The earlier post on Bellum alexandrinum, one of the works in the Corpus Caesarianum, noted that the author of this work is unknown (here). Had we wished to elaborate upon the matter, we could have quoted Jörg Rüpke’s article on the Corpus Caesarianum. We will do so in this post not only to expand upon what was learned earlier about the Corpus Caesarianum but also because Rüpke’s article is published in Brill’s New Pauly (BNP), an important resource that merits attention in its own right.
According to Rüpke, a member of Caesar’s chancellery named Hirtius was primarily responsible for collecting Caesar’s own works and related campaign reports. He explains,
While BG [Bellum gallicum] 8 certainly and the BAI [Bellum alexandrinum], closely associated with BC [Bellum civile] 3, probably originate from Hirtius, the linguistically isolated Bafr [Bellum africum] could be an eyewitness report requested by him. BHisp [Bellum hispaniense] has at its beginning a transition that gives the impression of an editorial.

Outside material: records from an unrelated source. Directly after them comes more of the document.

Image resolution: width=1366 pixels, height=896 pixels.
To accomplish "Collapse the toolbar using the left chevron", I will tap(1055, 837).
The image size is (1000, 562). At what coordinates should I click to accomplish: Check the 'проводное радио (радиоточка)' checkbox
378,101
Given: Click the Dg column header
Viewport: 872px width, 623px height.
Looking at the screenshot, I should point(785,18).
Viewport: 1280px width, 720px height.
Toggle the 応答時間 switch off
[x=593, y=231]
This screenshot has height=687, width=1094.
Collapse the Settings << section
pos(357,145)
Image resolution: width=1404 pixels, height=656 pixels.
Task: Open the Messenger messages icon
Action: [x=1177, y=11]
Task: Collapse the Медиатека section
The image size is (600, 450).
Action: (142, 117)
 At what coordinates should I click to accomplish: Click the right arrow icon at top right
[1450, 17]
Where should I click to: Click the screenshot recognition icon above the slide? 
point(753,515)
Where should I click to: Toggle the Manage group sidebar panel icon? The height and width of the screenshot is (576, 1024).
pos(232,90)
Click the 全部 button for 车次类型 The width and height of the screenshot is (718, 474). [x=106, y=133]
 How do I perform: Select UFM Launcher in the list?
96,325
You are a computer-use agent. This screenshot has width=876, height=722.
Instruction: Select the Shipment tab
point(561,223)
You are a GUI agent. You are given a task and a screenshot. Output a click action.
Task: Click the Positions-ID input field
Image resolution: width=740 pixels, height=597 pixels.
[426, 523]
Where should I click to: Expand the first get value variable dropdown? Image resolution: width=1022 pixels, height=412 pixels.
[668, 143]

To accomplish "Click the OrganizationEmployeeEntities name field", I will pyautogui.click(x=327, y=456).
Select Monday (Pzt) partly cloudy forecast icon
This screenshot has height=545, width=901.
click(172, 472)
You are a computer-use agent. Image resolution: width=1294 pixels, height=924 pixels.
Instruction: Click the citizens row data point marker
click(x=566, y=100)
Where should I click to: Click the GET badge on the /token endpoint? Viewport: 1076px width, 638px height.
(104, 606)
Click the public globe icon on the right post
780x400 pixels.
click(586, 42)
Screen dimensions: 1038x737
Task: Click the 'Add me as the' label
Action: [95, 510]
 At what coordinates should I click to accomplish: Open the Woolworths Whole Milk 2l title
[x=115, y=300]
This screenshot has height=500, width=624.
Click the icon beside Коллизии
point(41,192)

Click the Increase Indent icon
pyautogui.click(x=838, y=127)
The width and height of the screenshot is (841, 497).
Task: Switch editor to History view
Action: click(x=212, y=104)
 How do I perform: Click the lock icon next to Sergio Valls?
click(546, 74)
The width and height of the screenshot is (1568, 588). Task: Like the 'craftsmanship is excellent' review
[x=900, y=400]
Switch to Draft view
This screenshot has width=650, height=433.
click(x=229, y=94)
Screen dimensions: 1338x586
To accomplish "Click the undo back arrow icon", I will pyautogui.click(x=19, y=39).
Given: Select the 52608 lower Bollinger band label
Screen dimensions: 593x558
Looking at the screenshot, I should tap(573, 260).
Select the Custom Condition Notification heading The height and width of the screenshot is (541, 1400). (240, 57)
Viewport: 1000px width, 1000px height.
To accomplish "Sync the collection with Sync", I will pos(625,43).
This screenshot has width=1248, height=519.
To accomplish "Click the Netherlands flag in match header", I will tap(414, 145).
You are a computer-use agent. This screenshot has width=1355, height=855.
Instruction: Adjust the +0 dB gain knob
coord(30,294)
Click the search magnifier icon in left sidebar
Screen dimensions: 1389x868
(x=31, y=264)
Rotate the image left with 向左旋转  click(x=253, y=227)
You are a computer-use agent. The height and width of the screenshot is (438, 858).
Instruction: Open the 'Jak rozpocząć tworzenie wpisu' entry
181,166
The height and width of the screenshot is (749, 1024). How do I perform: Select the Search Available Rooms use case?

In the end, we cannot say with certainty who authored the three non-Caesarian works in the Corpus Caesarianum; they should be regarded as unattributed and cited as such.
We turn now to BNP. How should one cite the Rüpke quotation from it? Answering that question will be easier if we first discuss certain aspects of BNP.
1. The title Brill’s New Pauly implies, of course, that there was an older Pauly. That earlier work is commonly referred to as Pauly-Wissowa, the names of its primary editors, and is abbreviated PW.
2. That is not the whole story, however. In fact, BNP is a translation of a German revision of PW; that revised work is titled Der neue Pauly: Enzyklopädie der Antike and is abbreviated DNP.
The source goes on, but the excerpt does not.